Top of DOCUMENT SEGMENT

It’s nothing like The Hunger Games trilogy (other than the strong woman being the lead), but left me with the same sense of being invested in the characters and wanting more.
If you enjoy fantasy/sci-fi and strong women then I would recommend this book. I’m eager for the second book of the series to be released and may have already pestered the author to find out when this will be.
The Bone Garden is written by Tess Gerritsen. It wasn’t what I expected at all. I had assumed that it would be in the series that the TV show Rizzoli and Isles was based on but it was only very loosely linked.
The Bone Garden follows the story of, you guessed it, some bones found in a garden. It flits between the present and the early 19th-century. Sometimes moving between eras can be confusing and cause the reader problems following the story, but in this case I actually found it very easy to move from the present to the past and back again.
There were lots of characters to keep track of but I found that this wasn’t too difficult. I felt a connection to the four main characters (two in the past and two in the present), and although some of the more peripheral characters were rather two dimensional, the main ones had different facets to their personality and were complicated as all humans are. The characters were described well, both their physical appearance and also their personality.
The handling of the different classes in Boston in the early 19th-century was also interesting. Nowadays it seems Americans are proud of their Irish ancestry and I was quite surprised to see how Irish immigrants were treated and looked on back then. Although unfortunately this is not dissimilar to how immigrants are treated now in many countries, no matter where they’re from. It was interesting to see how things have changed, yet not changed at the same time.
It was quite graphic in parts, the autopsy training scene and various descriptions, however it felt as though it was required and a natural part of the story.

Bottom of DOCUMENT SEGMENT
Top of EXTRACTED RECORDS

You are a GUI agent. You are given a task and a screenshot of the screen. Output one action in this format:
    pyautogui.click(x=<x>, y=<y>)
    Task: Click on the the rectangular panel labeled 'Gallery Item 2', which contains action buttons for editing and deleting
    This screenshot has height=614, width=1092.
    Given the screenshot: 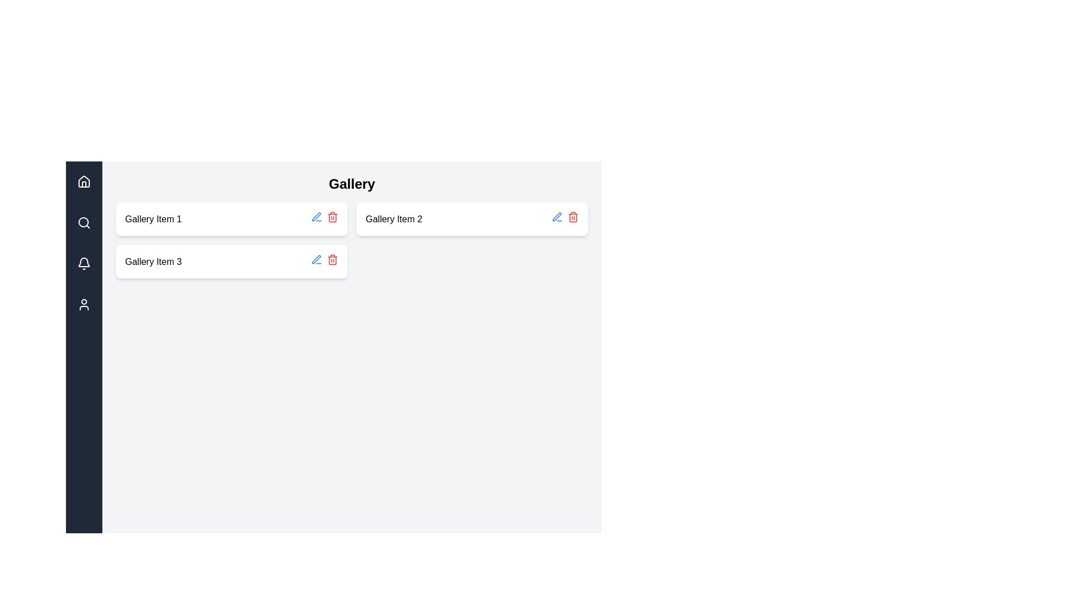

Bottom of EXTRACTED RECORDS

* _EXERCISES_
1 - List every title of a book, book series, or TV show that the book reviews name.
2 - Pick up the book reviews after their last sentence and keep writing in the same voice.

* _TASK-BY-TASK OUTPUTS_
1 -
- The Hunger Games
- The Bone Garden
- Rizzoli and Isles

2 -
I found the details around how medicine was in the early 19th-century really interesting, the things that we take for granted now had not even being thought of then. I also really liked the inclusion of a real-life person, Dr Oliver Wendell Holmes. It has sparked an interest for me and I will be researching him and his impact on how medicine is practiced now.
Overall this was a great introduction to Tess Gerritsen and I am eager to read more of her books.
Thirteen year old Joe Coutt’s life is thrown in to turmoil when his mother is attacked and raped on their reservation. Devastated by the attack and not wanting to talk to anyone, she simply goes to bed and remains there. His father, a tribal judge, does his best to help her and seek justice, but it seems to be out of his reach. Joe decides to take matters into his own hands and, along with his friends, he sets out to investigate the attack and find out the truth – hoping that life will go back to normal once his goal has been achieved.
This is the first book that I have read by Louise Erdrich, and despite the terrible events that set everything in motion, it is a beautiful book. The descriptions were incredible and the storyline was engaging, resulting me in truly caring about the characters. Whilst reading I laughed, empathised, was shocked, and heartbroken.
Erdrich has taken a devastating subject and written about it in an incredibly thought-provoking way. Strangely enough, although it was based on a terrible ordeal, with more bad things to come, the book wasn’t depressing or negative, in fact I found it quite uplifting in many places.
The back story of the characters was fantastic, the explanation of tribal life was detailed and descriptive – but not so much that you got bored.
Simply put, this story was about a family and community, who have their lives turned upside down and struggle to make sense of it all, and was a wonderful read.
(Reviewed 15 March 2013)
(Thanks to Corsair and Love Reading for my pre-released copy of the book.)